Obtain the metadata of our cube... Initially, we need to get the platforms and products in the cube. The rest of the metadata will be dependent on these two options.

List available products for each platform



In [3]:

    
# Get available products
products_info = dc.list_products()



In [4]:

    
# List LANDSAT 7 products
print("LANDSAT 7 Products:")
products_info[["platform", "name"]][products_info.platform == "LANDSAT_7"]









    



LANDSAT 7 Products:






    Out[4]:







  
    
      
      platform
      name
    
    
      id
      
      
    
  
  
    
      2
      LANDSAT_7
      ls7_usgs_sr_scene



In [5]:

    
# List LANDSAT 8 products
print("LANDSAT 8 Products:")
products_info[["platform", "name"]][products_info.platform == "LANDSAT_8"]









    



LANDSAT 8 Products:






    Out[5]:







  
    
      
      platform
      name
    
    
      id
      
      
    
  
  
    
      1
      LANDSAT_8
      ls8_usgs_sr_scene

Choose a platform and product from those listed above.



In [6]:

    
platform = 'LANDSAT_7'
product = 'ls7_usgs_sr_scene'

With the platform and product, we can get the rest of the metadata. This includes the resolution of a pixel, the latitude/longitude extents, and the minimum and maximum dates available of the chosen platform/product combination.



In [7]:

    
extents = api.get_query_metadata(product=product, platform=platform, measurements=[])



In [8]:

    
from utils.data_cube_utilities.dc_time import dt_to_str

latitude_extents = extents['lat_extents']
longitude_extents = extents['lon_extents']
time_extents = extents['time_extents']
print("Available Latitude Extents:", latitude_extents)
print("Available Longitude Extents:", longitude_extents)
print("Available Time Extents:", np.vectorize(dt_to_str)(time_extents))









    



Available Latitude Extents: (-12.57305555565614, 18.32305555570214)
Available Longitude Extents: (-25.66583333353866, 44.05861111146359)
Available Time Extents: ['1999-07-08' '2020-01-10']



In [9]:

    
display_map(latitude=latitude_extents,longitude=longitude_extents)









    Out[9]:

Now choose extents that fall within the above bounding box.



In [10]:

    
# Lake Chad
# start_date = "1990-01-01"
# end_date = "1995-12-31"
# min_lon_small, max_lon_small = (14.244, 14.493)
# min_lat_small, max_lat_small = (12.737, 12.987)
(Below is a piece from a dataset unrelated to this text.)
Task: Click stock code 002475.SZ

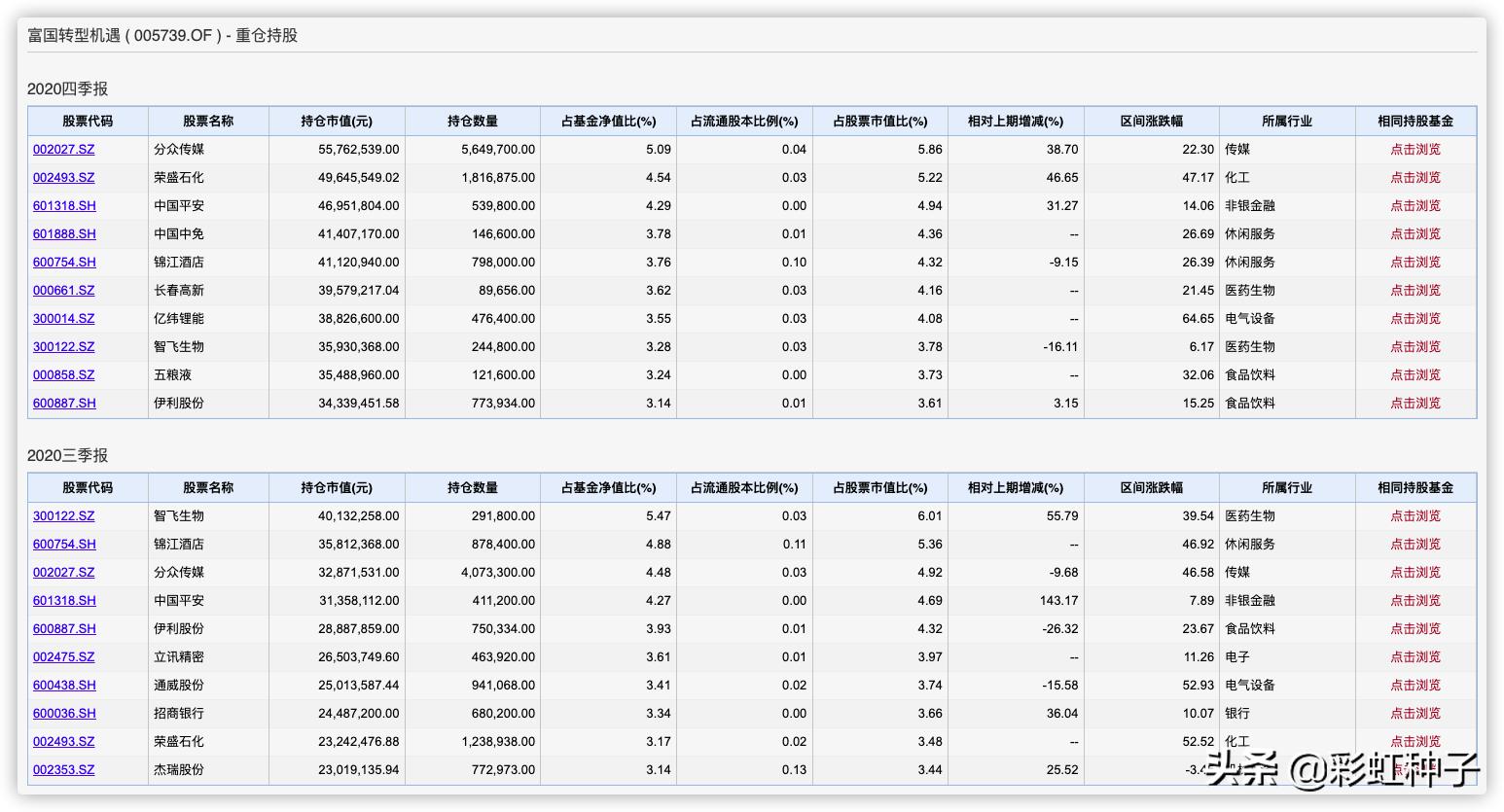Action: pyautogui.click(x=64, y=657)
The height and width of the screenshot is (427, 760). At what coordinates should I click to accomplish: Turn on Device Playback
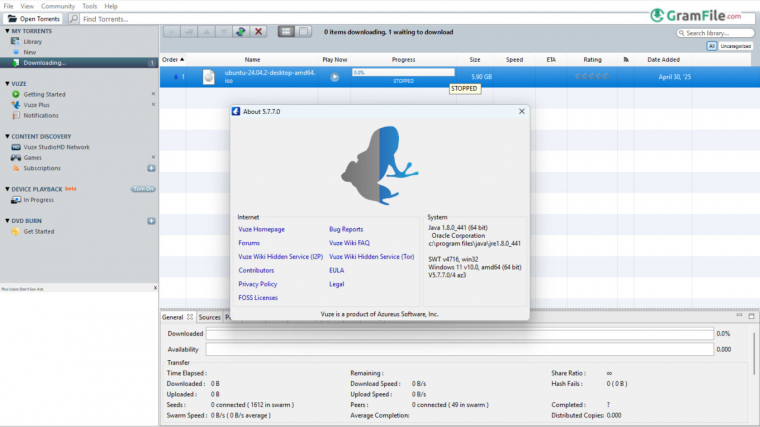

# Southern Ghana (Land Change - #3 - Accra - small)
start_date = "2000-01-01"
end_date = "2000-12-31"
min_lat_small, max_lat_small = (5.3496, 5.5496) 
min_lon_small, max_lon_small = (-0.5622, -0.3221)

lon_small = (min_lon_small, max_lon_small)
lat_small = (min_lat_small, max_lat_small)
display_map(lat_small, lon_small)









    Out[10]:

Now that we have filled out the above two forms, we have enough information to query our data cube. The following code snippet ends with the actual Data Cube query, which will return the dataset with all the data matching our query.



In [11]:

    
params = dict(platform=platform,
              product=product,
              time=(start_date, end_date),
              lon=lon_small, 
              lat=lat_small,
              measurements=['blue', 'green', 'red', 'nir', 'swir1', 'swir2', 'pixel_qa'])
# Query the Data Cube
dataset_in = dc.load(**params)

At this point, we have finished accessing our data cube and we can turn to analyzing our data. In this example, we will run the WOfS algorithm. The wofs_classify function, seen below, will return a modified dataset, where a value of 1 indicates the pixel has been classified as water by the WoFS algorithm and 0 represents the pixel is non-water.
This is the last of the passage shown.